About this task – From start to end, print the entire listing below exactly.

Given records –
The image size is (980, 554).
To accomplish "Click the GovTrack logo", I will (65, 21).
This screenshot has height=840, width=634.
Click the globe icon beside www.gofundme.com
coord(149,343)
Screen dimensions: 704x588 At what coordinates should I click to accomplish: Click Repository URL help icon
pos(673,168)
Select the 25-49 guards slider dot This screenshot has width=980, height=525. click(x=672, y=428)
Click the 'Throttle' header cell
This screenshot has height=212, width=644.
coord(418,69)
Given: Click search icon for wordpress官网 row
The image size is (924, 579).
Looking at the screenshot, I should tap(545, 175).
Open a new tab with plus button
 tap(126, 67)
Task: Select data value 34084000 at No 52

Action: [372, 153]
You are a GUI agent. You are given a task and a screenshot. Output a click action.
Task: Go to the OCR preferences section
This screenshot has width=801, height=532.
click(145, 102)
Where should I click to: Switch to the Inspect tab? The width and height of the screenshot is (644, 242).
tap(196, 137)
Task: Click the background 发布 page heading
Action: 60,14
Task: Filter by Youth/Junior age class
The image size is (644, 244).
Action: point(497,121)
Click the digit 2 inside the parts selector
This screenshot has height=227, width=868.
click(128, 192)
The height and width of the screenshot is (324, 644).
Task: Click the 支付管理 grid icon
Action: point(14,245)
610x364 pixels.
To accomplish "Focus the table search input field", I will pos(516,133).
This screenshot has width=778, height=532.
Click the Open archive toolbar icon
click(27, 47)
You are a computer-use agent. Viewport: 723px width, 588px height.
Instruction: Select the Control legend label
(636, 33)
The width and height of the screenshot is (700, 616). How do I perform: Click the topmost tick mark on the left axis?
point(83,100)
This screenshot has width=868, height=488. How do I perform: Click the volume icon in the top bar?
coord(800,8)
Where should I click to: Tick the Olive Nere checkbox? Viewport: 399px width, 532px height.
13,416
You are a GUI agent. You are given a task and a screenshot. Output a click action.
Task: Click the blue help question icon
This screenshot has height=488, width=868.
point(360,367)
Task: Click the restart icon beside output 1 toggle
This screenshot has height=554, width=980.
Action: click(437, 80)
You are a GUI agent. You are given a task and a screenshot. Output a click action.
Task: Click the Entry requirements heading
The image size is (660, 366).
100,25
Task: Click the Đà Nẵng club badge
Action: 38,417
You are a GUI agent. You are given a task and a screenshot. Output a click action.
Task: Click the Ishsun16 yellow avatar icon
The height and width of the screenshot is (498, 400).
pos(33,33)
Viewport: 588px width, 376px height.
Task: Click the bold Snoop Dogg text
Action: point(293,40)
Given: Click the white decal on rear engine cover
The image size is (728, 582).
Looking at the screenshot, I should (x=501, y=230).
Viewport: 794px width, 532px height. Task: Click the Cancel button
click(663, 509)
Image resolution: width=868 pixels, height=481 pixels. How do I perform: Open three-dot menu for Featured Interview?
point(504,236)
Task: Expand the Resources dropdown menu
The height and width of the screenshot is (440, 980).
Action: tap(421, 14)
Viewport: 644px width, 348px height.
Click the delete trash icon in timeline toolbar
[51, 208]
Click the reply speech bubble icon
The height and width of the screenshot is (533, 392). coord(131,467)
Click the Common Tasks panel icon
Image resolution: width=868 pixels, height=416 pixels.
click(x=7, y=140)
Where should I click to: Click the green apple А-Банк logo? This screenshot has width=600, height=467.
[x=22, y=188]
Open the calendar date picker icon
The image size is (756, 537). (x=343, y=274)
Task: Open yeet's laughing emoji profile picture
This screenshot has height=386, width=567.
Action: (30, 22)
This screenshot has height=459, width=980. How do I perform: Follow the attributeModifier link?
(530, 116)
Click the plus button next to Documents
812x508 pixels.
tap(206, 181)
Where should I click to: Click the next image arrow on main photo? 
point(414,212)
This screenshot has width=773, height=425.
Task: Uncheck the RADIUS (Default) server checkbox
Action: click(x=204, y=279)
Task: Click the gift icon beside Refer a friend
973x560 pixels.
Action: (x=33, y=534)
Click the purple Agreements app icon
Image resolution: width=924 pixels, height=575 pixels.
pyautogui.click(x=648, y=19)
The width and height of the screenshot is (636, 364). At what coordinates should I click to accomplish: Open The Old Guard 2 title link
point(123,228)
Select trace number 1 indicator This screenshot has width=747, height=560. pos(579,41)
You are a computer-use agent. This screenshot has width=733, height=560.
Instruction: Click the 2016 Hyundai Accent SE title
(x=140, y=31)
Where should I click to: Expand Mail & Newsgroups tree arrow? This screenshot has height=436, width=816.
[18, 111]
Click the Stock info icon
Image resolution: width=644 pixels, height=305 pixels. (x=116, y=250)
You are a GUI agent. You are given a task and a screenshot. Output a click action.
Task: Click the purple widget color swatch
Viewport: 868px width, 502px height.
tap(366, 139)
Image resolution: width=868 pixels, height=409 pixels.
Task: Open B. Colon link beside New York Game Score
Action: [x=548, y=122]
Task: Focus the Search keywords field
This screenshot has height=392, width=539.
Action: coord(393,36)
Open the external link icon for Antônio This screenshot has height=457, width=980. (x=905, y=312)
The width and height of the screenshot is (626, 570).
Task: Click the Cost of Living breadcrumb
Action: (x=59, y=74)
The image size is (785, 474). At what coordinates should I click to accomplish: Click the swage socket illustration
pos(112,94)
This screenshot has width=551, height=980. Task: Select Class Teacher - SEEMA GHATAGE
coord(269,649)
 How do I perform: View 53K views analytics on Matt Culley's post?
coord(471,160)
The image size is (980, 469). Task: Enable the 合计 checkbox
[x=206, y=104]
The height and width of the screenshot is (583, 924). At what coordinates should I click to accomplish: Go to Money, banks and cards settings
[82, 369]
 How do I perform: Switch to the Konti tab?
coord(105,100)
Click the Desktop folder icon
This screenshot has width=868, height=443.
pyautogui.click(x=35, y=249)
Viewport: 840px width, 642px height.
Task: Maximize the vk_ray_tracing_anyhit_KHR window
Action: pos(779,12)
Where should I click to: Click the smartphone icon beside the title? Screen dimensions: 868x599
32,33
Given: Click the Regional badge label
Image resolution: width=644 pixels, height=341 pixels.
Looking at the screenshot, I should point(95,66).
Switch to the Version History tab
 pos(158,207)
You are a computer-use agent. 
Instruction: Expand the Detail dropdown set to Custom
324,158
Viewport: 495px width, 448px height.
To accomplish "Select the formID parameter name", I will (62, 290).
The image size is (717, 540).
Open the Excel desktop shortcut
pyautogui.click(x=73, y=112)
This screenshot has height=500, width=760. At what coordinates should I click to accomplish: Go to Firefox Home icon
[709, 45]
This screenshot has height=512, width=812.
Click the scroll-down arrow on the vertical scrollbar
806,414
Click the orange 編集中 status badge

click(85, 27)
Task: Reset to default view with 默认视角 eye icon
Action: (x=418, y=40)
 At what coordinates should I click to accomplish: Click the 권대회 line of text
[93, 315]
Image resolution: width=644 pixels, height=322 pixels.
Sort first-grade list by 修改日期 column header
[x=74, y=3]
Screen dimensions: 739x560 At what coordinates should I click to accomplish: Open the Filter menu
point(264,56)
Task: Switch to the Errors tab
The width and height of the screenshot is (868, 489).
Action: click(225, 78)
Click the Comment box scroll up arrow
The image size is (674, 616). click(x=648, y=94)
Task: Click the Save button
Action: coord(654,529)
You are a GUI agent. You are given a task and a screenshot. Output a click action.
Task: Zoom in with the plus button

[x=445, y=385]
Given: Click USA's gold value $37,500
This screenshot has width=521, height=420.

Exercise result –
The image size is (980, 554).
To accomplish "Click the GovTrack logo", I will (65, 21).
This screenshot has height=840, width=634.
Click the globe icon beside www.gofundme.com
coord(149,343)
Screen dimensions: 704x588 At what coordinates should I click to accomplish: Click Repository URL help icon
pos(673,168)
Select the 25-49 guards slider dot This screenshot has width=980, height=525. click(x=672, y=428)
Click the 'Throttle' header cell
This screenshot has height=212, width=644.
coord(418,69)
Given: Click search icon for wordpress官网 row
The image size is (924, 579).
Looking at the screenshot, I should tap(545, 175).
Open a new tab with plus button
 tap(126, 67)
Task: Select data value 34084000 at No 52

Action: [372, 153]
You are a GUI agent. You are given a task and a screenshot. Output a click action.
Task: Go to the OCR preferences section
This screenshot has width=801, height=532.
click(145, 102)
Where should I click to: Switch to the Inspect tab? The width and height of the screenshot is (644, 242).
tap(196, 137)
Task: Click the background 发布 page heading
Action: 60,14
Task: Filter by Youth/Junior age class
The image size is (644, 244).
Action: point(497,121)
Click the digit 2 inside the parts selector
This screenshot has height=227, width=868.
click(128, 192)
The height and width of the screenshot is (324, 644).
Task: Click the 支付管理 grid icon
Action: point(14,245)
610x364 pixels.
To accomplish "Focus the table search input field", I will pos(516,133).
This screenshot has width=778, height=532.
Click the Open archive toolbar icon
click(27, 47)
You are a computer-use agent. Viewport: 723px width, 588px height.
Instruction: Select the Control legend label
(636, 33)
The width and height of the screenshot is (700, 616). How do I perform: Click the topmost tick mark on the left axis?
point(83,100)
This screenshot has width=868, height=488. How do I perform: Click the volume icon in the top bar?
coord(800,8)
Where should I click to: Tick the Olive Nere checkbox? Viewport: 399px width, 532px height.
13,416
You are a GUI agent. You are given a task and a screenshot. Output a click action.
Task: Click the blue help question icon
This screenshot has height=488, width=868.
point(360,367)
Task: Click the restart icon beside output 1 toggle
This screenshot has height=554, width=980.
Action: click(437, 80)
You are a GUI agent. You are given a task and a screenshot. Output a click action.
Task: Click the Entry requirements heading
The image size is (660, 366).
100,25
Task: Click the Đà Nẵng club badge
Action: 38,417
You are a GUI agent. You are given a task and a screenshot. Output a click action.
Task: Click the Ishsun16 yellow avatar icon
The height and width of the screenshot is (498, 400).
pos(33,33)
Viewport: 588px width, 376px height.
Task: Click the bold Snoop Dogg text
Action: point(293,40)
Given: Click the white decal on rear engine cover
The image size is (728, 582).
Looking at the screenshot, I should (x=501, y=230).
Viewport: 794px width, 532px height. Task: Click the Cancel button
click(663, 509)
Image resolution: width=868 pixels, height=481 pixels. How do I perform: Open three-dot menu for Featured Interview?
point(504,236)
Task: Expand the Resources dropdown menu
The height and width of the screenshot is (440, 980).
Action: tap(421, 14)
Viewport: 644px width, 348px height.
Click the delete trash icon in timeline toolbar
[51, 208]
Click the reply speech bubble icon
The height and width of the screenshot is (533, 392). coord(131,467)
Click the Common Tasks panel icon
Image resolution: width=868 pixels, height=416 pixels.
click(x=7, y=140)
Where should I click to: Click the green apple А-Банк logo? This screenshot has width=600, height=467.
[x=22, y=188]
Open the calendar date picker icon
The image size is (756, 537). (x=343, y=274)
Task: Open yeet's laughing emoji profile picture
This screenshot has height=386, width=567.
Action: (30, 22)
This screenshot has height=459, width=980. How do I perform: Follow the attributeModifier link?
(530, 116)
Click the plus button next to Documents
812x508 pixels.
tap(206, 181)
Where should I click to: Click the next image arrow on main photo? 
point(414,212)
This screenshot has width=773, height=425.
Task: Uncheck the RADIUS (Default) server checkbox
Action: click(x=204, y=279)
Task: Click the gift icon beside Refer a friend
973x560 pixels.
Action: (x=33, y=534)
Click the purple Agreements app icon
Image resolution: width=924 pixels, height=575 pixels.
pyautogui.click(x=648, y=19)
The width and height of the screenshot is (636, 364). At what coordinates should I click to accomplish: Open The Old Guard 2 title link
point(123,228)
Select trace number 1 indicator This screenshot has width=747, height=560. pos(579,41)
You are a computer-use agent. This screenshot has width=733, height=560.
Instruction: Click the 2016 Hyundai Accent SE title
(x=140, y=31)
Where should I click to: Expand Mail & Newsgroups tree arrow? This screenshot has height=436, width=816.
[18, 111]
Click the Stock info icon
Image resolution: width=644 pixels, height=305 pixels. (x=116, y=250)
You are a GUI agent. You are given a task and a screenshot. Output a click action.
Task: Click the purple widget color swatch
Viewport: 868px width, 502px height.
tap(366, 139)
Image resolution: width=868 pixels, height=409 pixels.
Task: Open B. Colon link beside New York Game Score
Action: [x=548, y=122]
Task: Focus the Search keywords field
This screenshot has height=392, width=539.
Action: coord(393,36)
Open the external link icon for Antônio This screenshot has height=457, width=980. (x=905, y=312)
The width and height of the screenshot is (626, 570).
Task: Click the Cost of Living breadcrumb
Action: (x=59, y=74)
The image size is (785, 474). At what coordinates should I click to accomplish: Click the swage socket illustration
pos(112,94)
This screenshot has width=551, height=980. Task: Select Class Teacher - SEEMA GHATAGE
coord(269,649)
 How do I perform: View 53K views analytics on Matt Culley's post?
coord(471,160)
The image size is (980, 469). Task: Enable the 合计 checkbox
[x=206, y=104]
The height and width of the screenshot is (583, 924). At what coordinates should I click to accomplish: Go to Money, banks and cards settings
[82, 369]
 How do I perform: Switch to the Konti tab?
coord(105,100)
Click the Desktop folder icon
This screenshot has width=868, height=443.
pyautogui.click(x=35, y=249)
Viewport: 840px width, 642px height.
Task: Maximize the vk_ray_tracing_anyhit_KHR window
Action: pos(779,12)
Where should I click to: Click the smartphone icon beside the title? Screen dimensions: 868x599
32,33
Given: Click the Regional badge label
Image resolution: width=644 pixels, height=341 pixels.
Looking at the screenshot, I should point(95,66).
Switch to the Version History tab
 pos(158,207)
You are a computer-use agent. 
Instruction: Expand the Detail dropdown set to Custom
324,158
Viewport: 495px width, 448px height.
To accomplish "Select the formID parameter name", I will (62, 290).
The image size is (717, 540).
Open the Excel desktop shortcut
pyautogui.click(x=73, y=112)
This screenshot has height=500, width=760. At what coordinates should I click to accomplish: Go to Firefox Home icon
[709, 45]
This screenshot has height=512, width=812.
Click the scroll-down arrow on the vertical scrollbar
806,414
Click the orange 編集中 status badge

click(85, 27)
Task: Reset to default view with 默认视角 eye icon
Action: (x=418, y=40)
 At what coordinates should I click to accomplish: Click the 권대회 line of text
[93, 315]
Image resolution: width=644 pixels, height=322 pixels.
Sort first-grade list by 修改日期 column header
[x=74, y=3]
Screen dimensions: 739x560 At what coordinates should I click to accomplish: Open the Filter menu
point(264,56)
Task: Switch to the Errors tab
The width and height of the screenshot is (868, 489).
Action: click(225, 78)
Click the Comment box scroll up arrow
The image size is (674, 616). click(x=648, y=94)
Task: Click the Save button
Action: coord(654,529)
You are a GUI agent. You are given a task and a screenshot. Output a click action.
Task: Zoom in with the plus button

[x=445, y=385]
Given: Click USA's gold value $37,500
This screenshot has width=521, height=420.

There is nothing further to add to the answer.